En revanche, si le rendement enregistré dans vos documents comptables clôturant l'année du sinistre est inférieur à celui déterminé par l'expert Pacifica au moment de la récolte, alors nous retiendrons pour le calcul de l'indemnité le rendement déterminé par l'expert Pacifica. »
4- Pour autant, l'assurée omet de démontrer que cette clause réserverait, comme elle le soutient, la détermination de l'indemnité à l'expert de l'assureur, alors qu'enréalité, cette clause favorable à l'assuré pose une alternative et ne rend déterminant le rendement (et non l'indemnité) déterminé par l'expert contradictoirement, que si celui-ci est supérieur au rendement inscrit dans les documents comptables de l'assuré.
5- De même, les contradictions invoquées entre la clause et d'autres parties du contrat, qui ne sont nullement établies, ne sont pas davantage de nature à priver de sa substance l'obligation essentielle de l'assureur.
6- La demande de nullité de cette clause sera rejetée, comme l'a jugé le tribunal de commerce.
Sur l'indemnité contestée:
7- La société [Adresse 2], pour demander que l'indemnité soit portée à 115 589,66 euros, soutient que le rendement doit être fixé à 21,13 hectolitres à l'hectare, et non 25 hl, ce qui conduirait à un capital réalisé de 307 599,97 euros, à soustraire de la perte garantie.
8- Pour autant, la société Pacifica est fondée à opposer que ce rendement de 21,13 hl/ha, qui est celui enregistré dans les documents comptables de l'assurée, ne peut être retenu, puisqu'il est inférieur au rendement déterminé par l'expert, qui doit alors servir de base au calcul comme prévu au contrat.

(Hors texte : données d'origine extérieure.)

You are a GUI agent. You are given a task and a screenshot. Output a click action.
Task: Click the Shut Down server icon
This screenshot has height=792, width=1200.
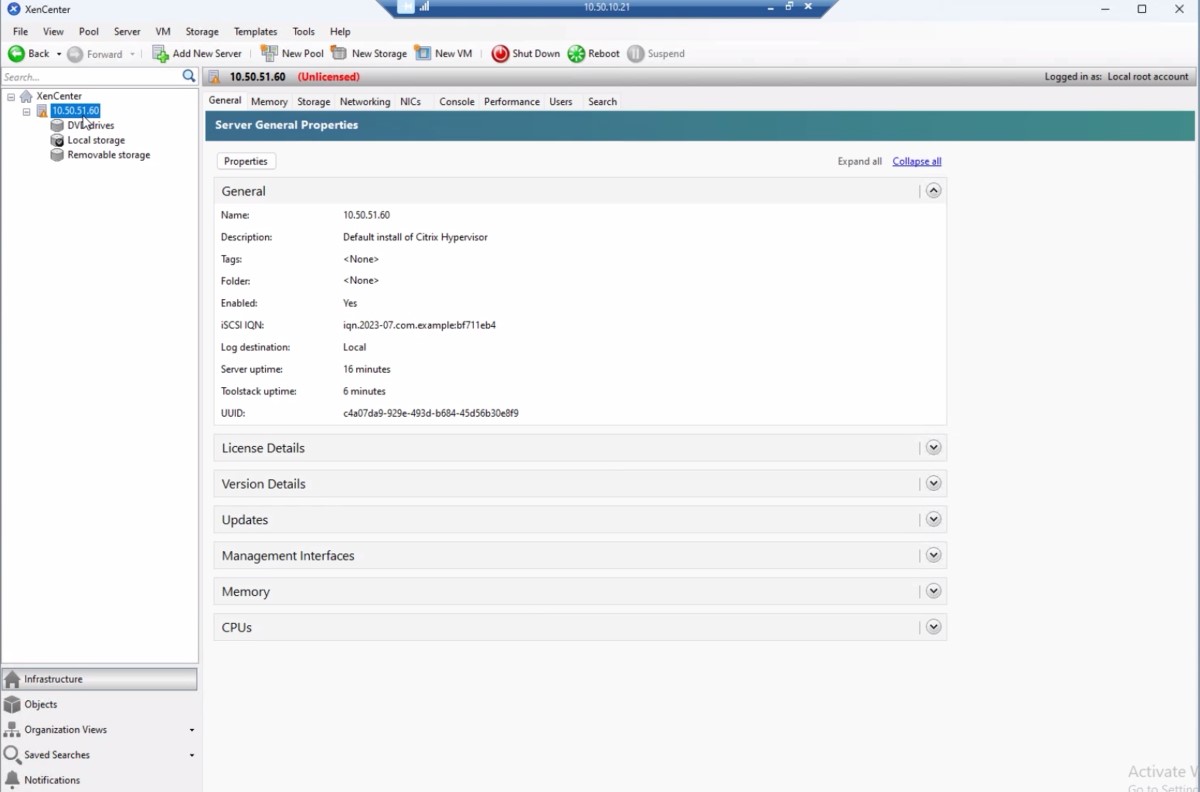point(500,53)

9- Il peut être relevé avec la société Pacifica que la société [Adresse 2] n'a pas respecté ses obligations contractuelles qui étaient de veiller à la conservation des récoltes sinistrées jusqu'à la venu de l'expert, puisqu'elle a procédé à la vendange d'une grande partie des récoltes avant la visite de l'expert.

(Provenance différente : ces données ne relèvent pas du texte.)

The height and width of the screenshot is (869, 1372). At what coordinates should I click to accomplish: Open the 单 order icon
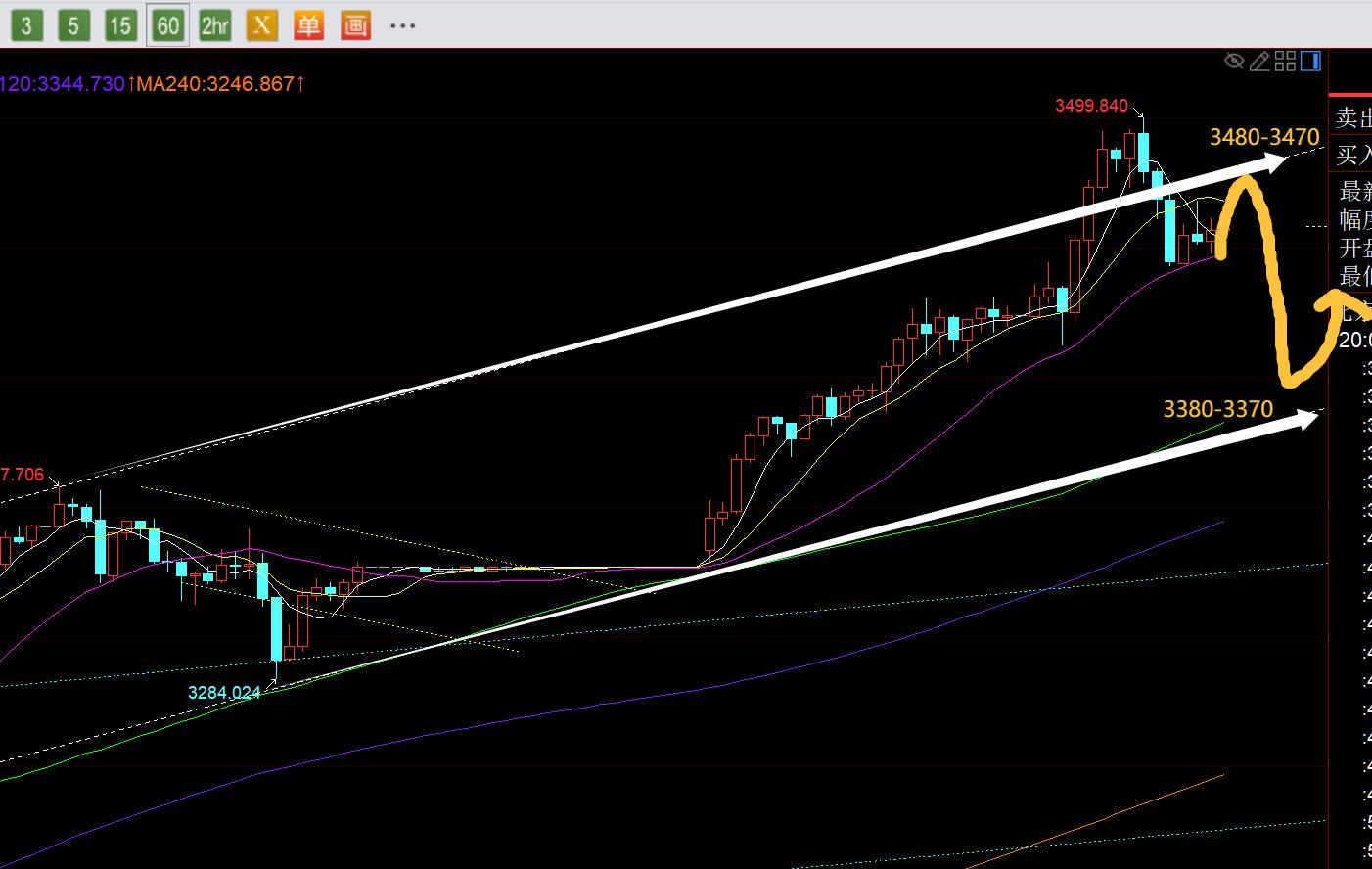(308, 25)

10- Il doit ensuite être observé que la société [Adresse 2] a ensuite accepté une estimation contradictoire d'un rendement minimum de 25 hl/ha établi avec l'expert, conformément au contrat, sur laquelle elle est mal fondée à tenter de revenir.
11- Il apparaît que la société Pacifica a correctement appliqué la formule contractuelle (contrat p. 12, pièce n° 2 de la SCEA), qui s'exprime ainsi :
capitaux réalisés = rendement réalisé x prix choisi x surface
soit en l'espèce, pour le Bordeaux Supérieur rouge :
25 hl x 450 euros x 32,35 = 363 937,50 euros
12- En ajoutant 2 485,95 euros pour le Bordeaux blanc, le total des capitaux réalisés s'élève à 366 423, 45 euros, pour l'application de la formule contractuelle (même pièce) :
indemnité = capital garanti - capital réalisé
soit 423 189,64 - 366 423,45 = 56 766,19 euros.

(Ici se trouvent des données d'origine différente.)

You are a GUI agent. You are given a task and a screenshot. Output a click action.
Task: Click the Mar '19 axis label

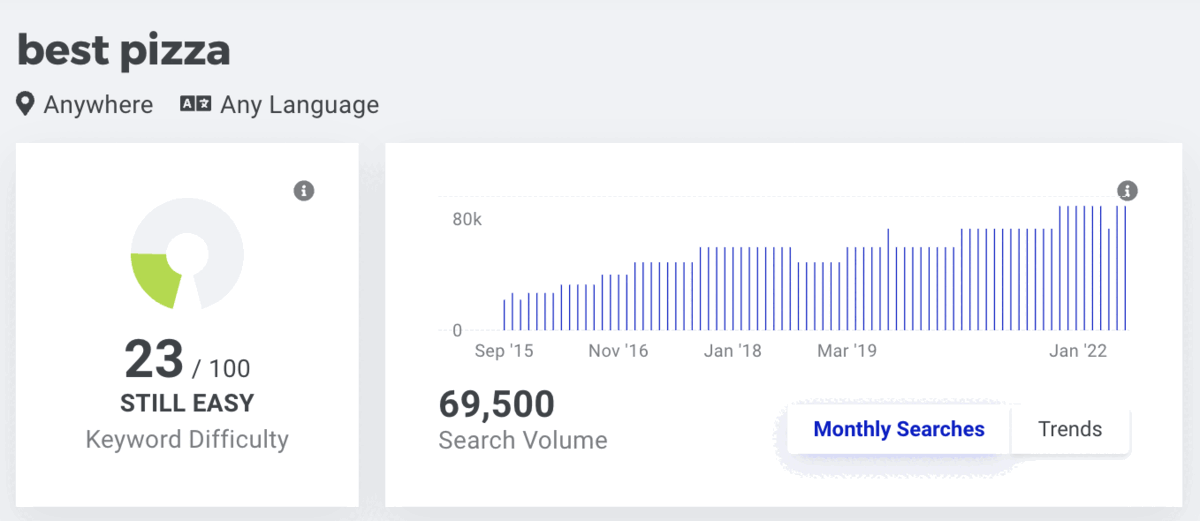847,351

13- Il n'est pas contesté que ce montant a bien été adressé par la société Pacifica à la société [Adresse 2], de sorte que cette dernière a été remplie de ses droits par une application correcte du contrat d'assurance liant les parties.
Le jugement attaqué sera confirmé.
Sur les autres demandes
14- Partie tenue aux dépens d'appel, la SCEA [Adresse 2] paiera à la société Pacifica la somme de 3 000 euros sur le fondement de l'article 700 du code de procédure civile en cause d'appel.
PAR CES MOTIFS
La cour, statuant publiquement, contradictoirement et en dernier ressort,
Confirme le jugement rendu entre les parties le 3 février 2022 par le tribunal de commerce de Bordeaux,
Condamne la SCEA [Adresse 2] à payer à la SA Pacifica la somme de 3 000 euros sur le fondement de l'article 700 du code de procédure civile en cause d'appel,
Condamne la SCEA [Adresse 2] aux dépens d'appel.
Le présent arrêt a été signé par Monsieur Jean-Pierre FRANCO, président, et par Monsieur Hervé GOUDOT, greffier, auquel la minute de la décision a été remise par le magistrat signataire.